Allow user types to customize behavior of compound assignment operators in a way that the target of the assignment is modified in-place.

Design meetings

  • https://github.com/dotnet/csharplang/blob/main/meetings/2025/LDM-2025-04-02.md#user-defined-compound-assignment-operators

Motivation

C# provides support for the developer overloading operator implementations for user-defined type. Additionally, it provides support for "compound assignment operators" which allow the user to write code similarly to x += y rather than x = x + y. However, the language does not currently allow for the developer to overload these compound assignment operators and while the default behavior does the right thing, especially as it pertains to immutable value types, it is not always "optimal".

Given the following example

class C1
{
    static void Main()
    {
        var c1 = new C1();
        c1 += 1;
        System.Console.Write(c1);
    }
    
    public static C1 operator+(C1 x, int y) => new C1();
}

with the current language rules, compound assignment operator c1 += 1 invokes user defined + operator and then assigns its return value to the local variable c1. Note that operator implementation must allocate and return a new instance of C1, while, from the consumer's perspective, an in-place change to the original instance of C1 instead would work as good (it is not used after the assignment), with an additional benefit of avoiding an extra allocation.

When a program utilizes a compound assignment operation, the most common effect is that the original value is "lost" and is no longer available to the program. With types which have large data (such as BigInteger, Tensors, etc.) the cost of producing a net new destination, iterating, and copying the memory tends to be fairly expensive. An in-place mutation would allow skipping this expense in many cases, which can provide significant improvements to such scenarios.

Therefore, it may be beneficial for C# to allow user types to customize behavior of compound assignment operators and optimize scenarios that would otherwise need to allocate and copy.

Design meetings

  • https://github.com/dotnet/csharplang/blob/main/meetings/2025/LDM-2025-02-12.md#user-defined-instance-based-operators

AlekseyTs avatar Jan 27 '25 17:01 AlekseyTs

I was excited to see this feature proposal :)

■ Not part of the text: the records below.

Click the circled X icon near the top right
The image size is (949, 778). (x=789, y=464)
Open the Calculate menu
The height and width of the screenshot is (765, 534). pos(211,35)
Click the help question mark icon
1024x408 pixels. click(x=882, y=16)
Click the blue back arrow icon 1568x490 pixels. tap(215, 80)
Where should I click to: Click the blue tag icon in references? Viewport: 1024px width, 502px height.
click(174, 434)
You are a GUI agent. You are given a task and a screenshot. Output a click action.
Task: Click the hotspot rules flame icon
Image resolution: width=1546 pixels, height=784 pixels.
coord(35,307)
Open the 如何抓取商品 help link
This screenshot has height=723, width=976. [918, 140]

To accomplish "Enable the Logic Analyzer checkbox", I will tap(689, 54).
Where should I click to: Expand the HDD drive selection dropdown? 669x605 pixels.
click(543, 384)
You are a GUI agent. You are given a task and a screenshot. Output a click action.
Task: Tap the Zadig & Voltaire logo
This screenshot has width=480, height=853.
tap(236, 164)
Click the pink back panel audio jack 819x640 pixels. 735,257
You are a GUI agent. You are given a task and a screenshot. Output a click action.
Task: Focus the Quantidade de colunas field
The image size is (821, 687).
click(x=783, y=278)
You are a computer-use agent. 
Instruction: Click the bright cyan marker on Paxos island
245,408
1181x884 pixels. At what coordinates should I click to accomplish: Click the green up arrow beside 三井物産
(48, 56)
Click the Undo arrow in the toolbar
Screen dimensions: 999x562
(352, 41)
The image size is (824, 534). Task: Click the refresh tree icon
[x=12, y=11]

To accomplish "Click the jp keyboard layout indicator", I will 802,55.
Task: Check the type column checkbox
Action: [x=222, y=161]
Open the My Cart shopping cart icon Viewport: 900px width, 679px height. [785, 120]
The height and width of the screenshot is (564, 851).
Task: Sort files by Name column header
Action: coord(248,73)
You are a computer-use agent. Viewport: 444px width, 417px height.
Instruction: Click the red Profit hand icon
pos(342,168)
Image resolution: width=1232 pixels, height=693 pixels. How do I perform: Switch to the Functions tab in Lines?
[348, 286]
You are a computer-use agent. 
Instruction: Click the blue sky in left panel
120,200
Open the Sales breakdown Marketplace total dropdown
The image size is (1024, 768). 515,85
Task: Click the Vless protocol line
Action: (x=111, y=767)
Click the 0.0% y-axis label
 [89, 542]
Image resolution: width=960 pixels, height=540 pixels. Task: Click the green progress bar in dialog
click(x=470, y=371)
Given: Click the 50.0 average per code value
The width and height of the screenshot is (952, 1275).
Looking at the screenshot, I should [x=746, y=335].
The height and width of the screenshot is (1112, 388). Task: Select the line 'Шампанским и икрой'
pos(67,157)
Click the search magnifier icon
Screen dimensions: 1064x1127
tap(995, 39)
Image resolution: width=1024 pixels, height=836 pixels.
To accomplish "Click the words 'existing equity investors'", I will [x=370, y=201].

Should readonly modifier be allowed in structures? It feels like there would be no benefit in allowing to mark a method with readonly when the whole purpose of the method is to modify the instance.

Re this: allowing readonly members can be quite sensible in the face of types with move-only semantics (just without built-in compiler errors/warnings; but these could be provided by an analyser even today, or we might get proper c# support for move-only types some day if we're lucky). As an example, this could be useful for something like a pooled-allocation, move-only, variable-size modular integer number type (you'd store the value (& maybe modulus - but you may want to share instances of these) in pooled arrays, which are mutated on operation like +=, but this can be written in a readonly method since its indirect), or for any other struct backed by a reference type which supports mutation directly. Even though this would not be the common use case of stuff like +=, it would be good to support it as there are legitimate use cases for marking them readonly imo.

Also, another question is how it works in readonly structs - it'd probably be good to still be able to define these on readonly structs, but their implementations (for the most part) probably need to be mutating. Some thought might need to be given to this - perhaps it's like init members where they're mutating anyway (at least by default, it would be good if you could still mark them readonly imo).

Thanks for reading :)

hamarb123 avatar Feb 02 '25 09:02 hamarb123

@hamarb123 please keep discussion in the discussion thread.